I read Carol's blog today and posted this comment:
It's been 563 days since Isabella, 226 days since Sean.
Then after getting emails of other comments made to her post, I wrote in another comment:
I hope my previous comment wasn't taken the wrong way. I have never really counted the days since I lost Isabella or Sean, I was curious when I read Carol's post, so I counted. I don't feel like my case is worse because I'm waiting longer than some (definitely no where near as long as others) or even because I've had multiple losses. It's a bummer for me because I felt like I hardly got to be pregnant those times and I feel like I might have gotten a little bit more respect from my crappy family had Isabella or Sean lived just a little longer. If I had had a baby shower, had a nursery set up, expected to go into labor and take them home with me "any day now". But I never got there.

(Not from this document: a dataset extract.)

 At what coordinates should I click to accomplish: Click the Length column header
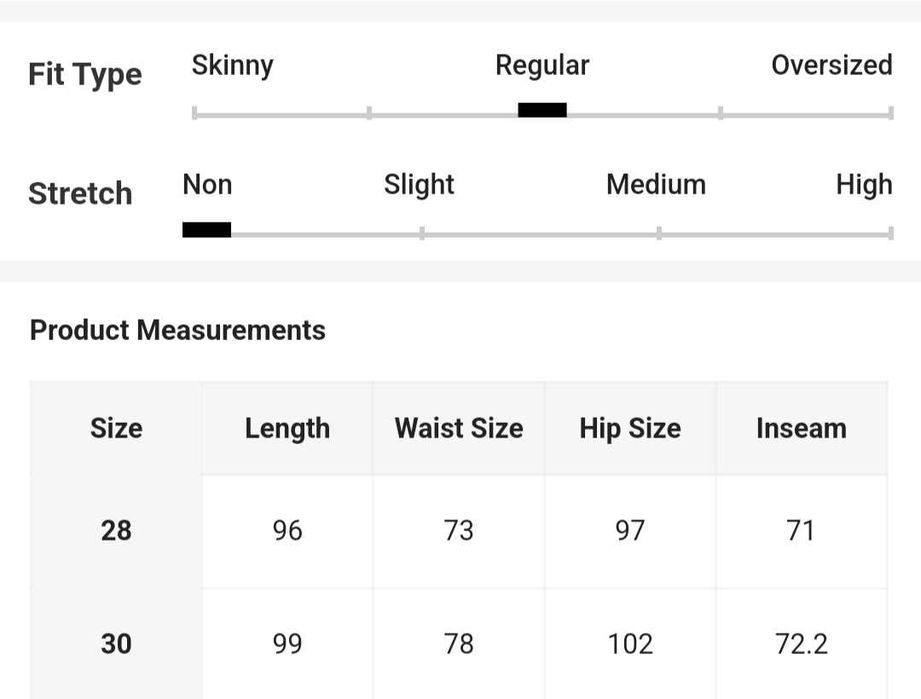[287, 429]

I don't want to say that I'm jealous of Carol's experience with Charlotte because that just sounds wrong. I just wish I could have felt them move, held them, touched their hands, kissed their faces. I just wish I could have been their mom.

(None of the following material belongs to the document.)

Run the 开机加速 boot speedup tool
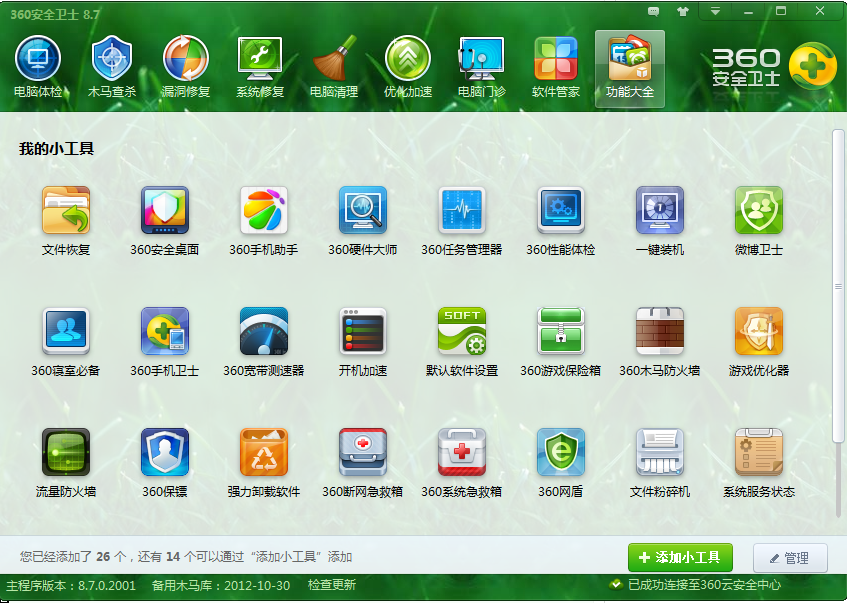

I thought I would post it here because it seemed like I should. Those last two sentences say it all for me. It’s because I never got to do any of those things that I practically feel like I never was pregnant at all. I was passed over. It didn’t count. That’s what makes me so sad. That’s what makes me cry when I think about it. There was no outward change, no fresh paint on the walls, no diapers in a drawer, no rounded belly to prove they existed.
Nothing but some blurry ultrasound pictures and a line on a home pregnancy test.
6 years ago

2 comments:
I understand what you mean here. And I'm so sorry.
i completely understand what you are saying... today i was telling my therapist that in a way i am jealous of carol, that she even got to hold her child, despite the fact that charlotte died. i didn't even get to see my baby, and my husband has been insensitive about my grief on top of it all. how odd, to be jealous of someone else's grief.